• Given exercise
Rewrite the part of the listing that opens with the line containing "File Output tab" and closes with the line containing "tap(641, 143)" as a numbered list, both of those lines included and blank lines omitted.

• Supplied information
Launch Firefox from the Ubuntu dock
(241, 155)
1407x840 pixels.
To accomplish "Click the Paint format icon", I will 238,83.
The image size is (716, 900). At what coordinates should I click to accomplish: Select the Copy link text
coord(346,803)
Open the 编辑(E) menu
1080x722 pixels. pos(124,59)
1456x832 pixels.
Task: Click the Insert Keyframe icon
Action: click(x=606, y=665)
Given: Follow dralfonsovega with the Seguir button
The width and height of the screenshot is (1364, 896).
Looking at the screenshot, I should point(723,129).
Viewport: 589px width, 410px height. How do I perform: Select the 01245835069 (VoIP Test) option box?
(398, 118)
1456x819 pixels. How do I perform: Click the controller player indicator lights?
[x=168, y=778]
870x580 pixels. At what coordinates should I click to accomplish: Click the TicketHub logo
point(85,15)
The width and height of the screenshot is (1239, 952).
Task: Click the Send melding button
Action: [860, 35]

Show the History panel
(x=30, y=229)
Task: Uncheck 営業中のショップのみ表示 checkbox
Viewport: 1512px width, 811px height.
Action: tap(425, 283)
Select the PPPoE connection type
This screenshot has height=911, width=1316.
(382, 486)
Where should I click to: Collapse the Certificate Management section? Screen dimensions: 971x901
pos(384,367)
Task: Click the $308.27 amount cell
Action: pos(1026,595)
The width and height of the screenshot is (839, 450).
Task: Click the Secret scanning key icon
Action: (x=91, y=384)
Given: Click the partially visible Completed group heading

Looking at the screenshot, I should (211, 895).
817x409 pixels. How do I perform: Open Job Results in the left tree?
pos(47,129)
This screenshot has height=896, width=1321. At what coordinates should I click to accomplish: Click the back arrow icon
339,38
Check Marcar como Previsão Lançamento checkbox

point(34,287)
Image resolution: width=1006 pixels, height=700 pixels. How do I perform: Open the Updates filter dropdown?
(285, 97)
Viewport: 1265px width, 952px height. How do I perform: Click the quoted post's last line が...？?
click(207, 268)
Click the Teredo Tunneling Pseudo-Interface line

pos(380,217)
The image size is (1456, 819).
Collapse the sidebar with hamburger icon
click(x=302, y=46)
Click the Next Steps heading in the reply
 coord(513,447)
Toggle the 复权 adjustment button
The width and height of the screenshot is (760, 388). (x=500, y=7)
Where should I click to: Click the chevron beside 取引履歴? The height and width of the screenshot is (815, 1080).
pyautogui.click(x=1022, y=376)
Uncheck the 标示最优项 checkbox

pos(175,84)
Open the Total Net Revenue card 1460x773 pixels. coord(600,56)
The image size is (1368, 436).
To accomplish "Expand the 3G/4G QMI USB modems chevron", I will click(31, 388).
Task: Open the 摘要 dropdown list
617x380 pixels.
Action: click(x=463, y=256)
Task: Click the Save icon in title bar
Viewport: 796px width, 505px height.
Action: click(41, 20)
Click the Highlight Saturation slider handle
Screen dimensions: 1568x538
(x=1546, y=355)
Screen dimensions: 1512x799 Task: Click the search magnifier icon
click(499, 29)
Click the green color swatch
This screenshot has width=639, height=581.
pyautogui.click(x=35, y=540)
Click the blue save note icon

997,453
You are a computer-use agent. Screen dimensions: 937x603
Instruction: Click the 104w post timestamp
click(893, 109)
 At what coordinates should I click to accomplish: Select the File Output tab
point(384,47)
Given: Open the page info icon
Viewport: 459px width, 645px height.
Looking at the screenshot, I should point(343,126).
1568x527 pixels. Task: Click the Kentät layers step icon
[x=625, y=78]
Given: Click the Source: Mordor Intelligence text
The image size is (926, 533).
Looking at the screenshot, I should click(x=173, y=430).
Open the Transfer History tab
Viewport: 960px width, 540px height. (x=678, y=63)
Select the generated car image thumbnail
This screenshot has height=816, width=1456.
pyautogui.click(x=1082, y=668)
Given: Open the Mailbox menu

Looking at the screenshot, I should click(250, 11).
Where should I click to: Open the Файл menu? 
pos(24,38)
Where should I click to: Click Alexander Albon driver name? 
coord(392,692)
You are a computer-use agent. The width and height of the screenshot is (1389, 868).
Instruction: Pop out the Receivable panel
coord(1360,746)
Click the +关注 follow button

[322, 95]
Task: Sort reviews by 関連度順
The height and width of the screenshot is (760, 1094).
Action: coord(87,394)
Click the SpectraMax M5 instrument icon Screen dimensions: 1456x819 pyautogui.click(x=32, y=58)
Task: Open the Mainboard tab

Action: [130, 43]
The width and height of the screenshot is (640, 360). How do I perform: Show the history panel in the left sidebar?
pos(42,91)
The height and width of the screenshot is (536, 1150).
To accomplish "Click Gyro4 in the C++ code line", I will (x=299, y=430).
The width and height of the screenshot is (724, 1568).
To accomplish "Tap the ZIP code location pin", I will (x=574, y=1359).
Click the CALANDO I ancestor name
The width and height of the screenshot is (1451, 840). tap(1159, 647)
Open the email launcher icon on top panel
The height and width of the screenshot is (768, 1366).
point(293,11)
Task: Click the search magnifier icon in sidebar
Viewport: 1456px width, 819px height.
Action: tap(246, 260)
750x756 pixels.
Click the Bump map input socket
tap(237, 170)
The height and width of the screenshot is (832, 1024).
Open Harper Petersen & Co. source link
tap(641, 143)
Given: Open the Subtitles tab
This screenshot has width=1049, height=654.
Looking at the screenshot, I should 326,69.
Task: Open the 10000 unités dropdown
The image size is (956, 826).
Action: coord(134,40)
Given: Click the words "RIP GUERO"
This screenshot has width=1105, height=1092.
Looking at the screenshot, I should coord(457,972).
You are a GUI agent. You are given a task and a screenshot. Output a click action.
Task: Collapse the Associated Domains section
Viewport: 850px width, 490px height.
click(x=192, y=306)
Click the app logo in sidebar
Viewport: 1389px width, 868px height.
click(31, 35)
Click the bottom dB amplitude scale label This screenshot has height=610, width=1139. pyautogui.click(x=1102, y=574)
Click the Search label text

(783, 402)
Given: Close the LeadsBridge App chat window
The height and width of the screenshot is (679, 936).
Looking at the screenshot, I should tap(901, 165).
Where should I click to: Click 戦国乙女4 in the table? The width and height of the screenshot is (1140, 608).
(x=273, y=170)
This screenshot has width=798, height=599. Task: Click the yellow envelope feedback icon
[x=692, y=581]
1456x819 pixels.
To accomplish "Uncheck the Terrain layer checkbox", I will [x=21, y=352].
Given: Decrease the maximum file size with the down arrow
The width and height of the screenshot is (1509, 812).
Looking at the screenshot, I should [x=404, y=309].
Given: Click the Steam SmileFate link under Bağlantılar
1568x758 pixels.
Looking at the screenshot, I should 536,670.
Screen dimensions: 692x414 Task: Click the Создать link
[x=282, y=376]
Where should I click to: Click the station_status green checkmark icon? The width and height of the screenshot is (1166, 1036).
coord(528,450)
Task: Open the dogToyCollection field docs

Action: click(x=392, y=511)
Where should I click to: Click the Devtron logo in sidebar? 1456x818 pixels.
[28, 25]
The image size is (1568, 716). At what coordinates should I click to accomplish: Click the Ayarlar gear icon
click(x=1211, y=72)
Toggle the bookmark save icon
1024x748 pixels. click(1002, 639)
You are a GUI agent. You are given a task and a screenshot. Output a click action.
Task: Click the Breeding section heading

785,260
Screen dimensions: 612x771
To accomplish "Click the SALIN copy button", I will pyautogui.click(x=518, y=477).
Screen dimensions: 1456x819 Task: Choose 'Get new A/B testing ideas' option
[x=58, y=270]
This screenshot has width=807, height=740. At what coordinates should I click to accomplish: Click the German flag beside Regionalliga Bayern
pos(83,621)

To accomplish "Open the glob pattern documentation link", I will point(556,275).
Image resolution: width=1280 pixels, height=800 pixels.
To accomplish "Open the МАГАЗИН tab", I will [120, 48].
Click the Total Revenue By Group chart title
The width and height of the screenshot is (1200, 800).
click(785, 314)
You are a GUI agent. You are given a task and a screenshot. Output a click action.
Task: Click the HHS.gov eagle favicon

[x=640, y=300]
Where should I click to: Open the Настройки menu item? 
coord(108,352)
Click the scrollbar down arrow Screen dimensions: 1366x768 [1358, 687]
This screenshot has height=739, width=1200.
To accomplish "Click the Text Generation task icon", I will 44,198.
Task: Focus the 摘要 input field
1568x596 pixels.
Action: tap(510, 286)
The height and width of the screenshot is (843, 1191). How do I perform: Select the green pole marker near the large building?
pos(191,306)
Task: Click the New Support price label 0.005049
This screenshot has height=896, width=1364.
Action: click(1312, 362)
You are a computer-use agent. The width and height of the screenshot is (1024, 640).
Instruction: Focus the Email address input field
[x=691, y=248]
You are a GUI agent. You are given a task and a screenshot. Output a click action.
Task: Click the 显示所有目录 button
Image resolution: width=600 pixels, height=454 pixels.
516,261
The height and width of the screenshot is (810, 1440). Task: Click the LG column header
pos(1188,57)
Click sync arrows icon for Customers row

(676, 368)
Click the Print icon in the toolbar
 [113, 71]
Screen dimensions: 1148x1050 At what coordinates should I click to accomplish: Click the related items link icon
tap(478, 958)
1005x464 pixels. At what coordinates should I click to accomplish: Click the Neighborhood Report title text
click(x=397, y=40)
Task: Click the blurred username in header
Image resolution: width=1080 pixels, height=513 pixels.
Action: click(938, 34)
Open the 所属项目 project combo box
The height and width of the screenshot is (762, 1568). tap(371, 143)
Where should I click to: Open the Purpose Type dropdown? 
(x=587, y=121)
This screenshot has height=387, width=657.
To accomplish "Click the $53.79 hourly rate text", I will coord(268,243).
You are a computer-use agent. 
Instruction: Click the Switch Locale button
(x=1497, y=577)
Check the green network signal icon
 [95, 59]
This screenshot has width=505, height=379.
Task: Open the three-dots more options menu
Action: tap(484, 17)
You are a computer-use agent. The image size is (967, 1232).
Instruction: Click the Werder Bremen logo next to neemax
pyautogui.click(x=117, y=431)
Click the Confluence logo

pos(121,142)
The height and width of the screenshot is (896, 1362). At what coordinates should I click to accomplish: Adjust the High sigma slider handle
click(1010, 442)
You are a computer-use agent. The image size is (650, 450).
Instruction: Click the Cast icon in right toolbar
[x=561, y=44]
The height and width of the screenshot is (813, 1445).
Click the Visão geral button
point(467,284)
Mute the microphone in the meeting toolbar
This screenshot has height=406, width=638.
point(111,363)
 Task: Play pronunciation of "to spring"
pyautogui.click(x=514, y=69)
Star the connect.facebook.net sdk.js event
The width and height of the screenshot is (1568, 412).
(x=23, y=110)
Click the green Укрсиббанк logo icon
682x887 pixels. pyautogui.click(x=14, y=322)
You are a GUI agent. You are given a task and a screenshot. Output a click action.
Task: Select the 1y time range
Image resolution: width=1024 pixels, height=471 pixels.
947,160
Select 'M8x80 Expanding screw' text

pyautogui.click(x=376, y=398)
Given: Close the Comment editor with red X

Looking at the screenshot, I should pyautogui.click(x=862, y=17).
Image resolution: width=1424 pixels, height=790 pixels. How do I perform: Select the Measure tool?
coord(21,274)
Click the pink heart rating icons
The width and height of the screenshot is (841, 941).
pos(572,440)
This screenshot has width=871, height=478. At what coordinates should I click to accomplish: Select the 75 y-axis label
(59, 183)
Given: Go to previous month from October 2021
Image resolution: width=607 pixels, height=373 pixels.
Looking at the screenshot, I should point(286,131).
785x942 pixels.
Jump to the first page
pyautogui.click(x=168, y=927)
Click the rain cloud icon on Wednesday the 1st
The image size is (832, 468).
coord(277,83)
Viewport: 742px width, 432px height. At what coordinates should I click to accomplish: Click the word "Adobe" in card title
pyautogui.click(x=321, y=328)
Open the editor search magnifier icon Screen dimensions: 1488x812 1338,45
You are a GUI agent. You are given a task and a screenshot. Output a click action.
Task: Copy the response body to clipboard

• Full output
1.  At what coordinates should I click to accomplish: Select the File Output tab
2. point(384,47)
3. Given: Open the page info icon
4. Viewport: 459px width, 645px height.
5. Looking at the screenshot, I should point(343,126).
6. 1568x527 pixels. Task: Click the Kentät layers step icon
7. [x=625, y=78]
8. Given: Click the Source: Mordor Intelligence text
9. The image size is (926, 533).
10. Looking at the screenshot, I should click(x=173, y=430).
11. Open the Transfer History tab
12. Viewport: 960px width, 540px height. (x=678, y=63)
13. Select the generated car image thumbnail
14. This screenshot has height=816, width=1456.
15. pyautogui.click(x=1082, y=668)
16. Given: Open the Mailbox menu
17. Looking at the screenshot, I should click(250, 11).
18. Where should I click to: Open the Файл menu? 
19. pos(24,38)
20. Where should I click to: Click Alexander Albon driver name? 
21. coord(392,692)
22. You are a computer-use agent. The width and height of the screenshot is (1389, 868).
23. Instruction: Pop out the Receivable panel
24. coord(1360,746)
25. Click the +关注 follow button
26. [322, 95]
27. Task: Sort reviews by 関連度順
28. The height and width of the screenshot is (760, 1094).
29. Action: coord(87,394)
30. Click the SpectraMax M5 instrument icon Screen dimensions: 1456x819 pyautogui.click(x=32, y=58)
31. Task: Open the Mainboard tab
32. Action: [130, 43]
33. The width and height of the screenshot is (640, 360). How do I perform: Show the history panel in the left sidebar?
34. pos(42,91)
35. The height and width of the screenshot is (536, 1150).
36. To accomplish "Click Gyro4 in the C++ code line", I will (x=299, y=430).
37. The width and height of the screenshot is (724, 1568).
38. To accomplish "Tap the ZIP code location pin", I will (x=574, y=1359).
39. Click the CALANDO I ancestor name
40. The width and height of the screenshot is (1451, 840). tap(1159, 647)
41. Open the email launcher icon on top panel
42. The height and width of the screenshot is (768, 1366).
43. point(293,11)
44. Task: Click the search magnifier icon in sidebar
45. Viewport: 1456px width, 819px height.
46. Action: tap(246, 260)
47. 750x756 pixels.
48. Click the Bump map input socket
49. tap(237, 170)
50. The height and width of the screenshot is (832, 1024).
51. Open Harper Petersen & Co. source link
52. tap(641, 143)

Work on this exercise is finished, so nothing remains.